▸ GIVEN RECORDS
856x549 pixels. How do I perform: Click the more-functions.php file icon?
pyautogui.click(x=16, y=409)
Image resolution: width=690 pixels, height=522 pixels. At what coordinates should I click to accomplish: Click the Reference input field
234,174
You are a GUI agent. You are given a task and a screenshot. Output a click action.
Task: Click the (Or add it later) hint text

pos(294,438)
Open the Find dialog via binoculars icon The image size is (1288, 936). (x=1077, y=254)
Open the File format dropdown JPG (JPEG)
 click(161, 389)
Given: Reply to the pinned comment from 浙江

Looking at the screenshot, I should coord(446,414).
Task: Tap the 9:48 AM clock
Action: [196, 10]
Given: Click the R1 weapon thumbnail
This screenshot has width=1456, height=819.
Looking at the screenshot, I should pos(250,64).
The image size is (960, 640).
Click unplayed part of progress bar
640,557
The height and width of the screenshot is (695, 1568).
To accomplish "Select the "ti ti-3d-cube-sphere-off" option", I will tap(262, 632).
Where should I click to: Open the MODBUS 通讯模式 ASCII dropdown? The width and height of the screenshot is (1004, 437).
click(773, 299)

▸ DIRECTIONS FOR THIS TASK
Every entry above should be transcribed exactly as it appears.

▸ REPLY
856x549 pixels. How do I perform: Click the more-functions.php file icon?
pyautogui.click(x=16, y=409)
Image resolution: width=690 pixels, height=522 pixels. At what coordinates should I click to accomplish: Click the Reference input field
234,174
You are a GUI agent. You are given a task and a screenshot. Output a click action.
Task: Click the (Or add it later) hint text

pos(294,438)
Open the Find dialog via binoculars icon The image size is (1288, 936). (x=1077, y=254)
Open the File format dropdown JPG (JPEG)
 click(161, 389)
Given: Reply to the pinned comment from 浙江

Looking at the screenshot, I should coord(446,414).
Task: Tap the 9:48 AM clock
Action: [196, 10]
Given: Click the R1 weapon thumbnail
This screenshot has width=1456, height=819.
Looking at the screenshot, I should pos(250,64).
The image size is (960, 640).
Click unplayed part of progress bar
640,557
The height and width of the screenshot is (695, 1568).
To accomplish "Select the "ti ti-3d-cube-sphere-off" option", I will tap(262, 632).
Where should I click to: Open the MODBUS 通讯模式 ASCII dropdown? The width and height of the screenshot is (1004, 437).
click(773, 299)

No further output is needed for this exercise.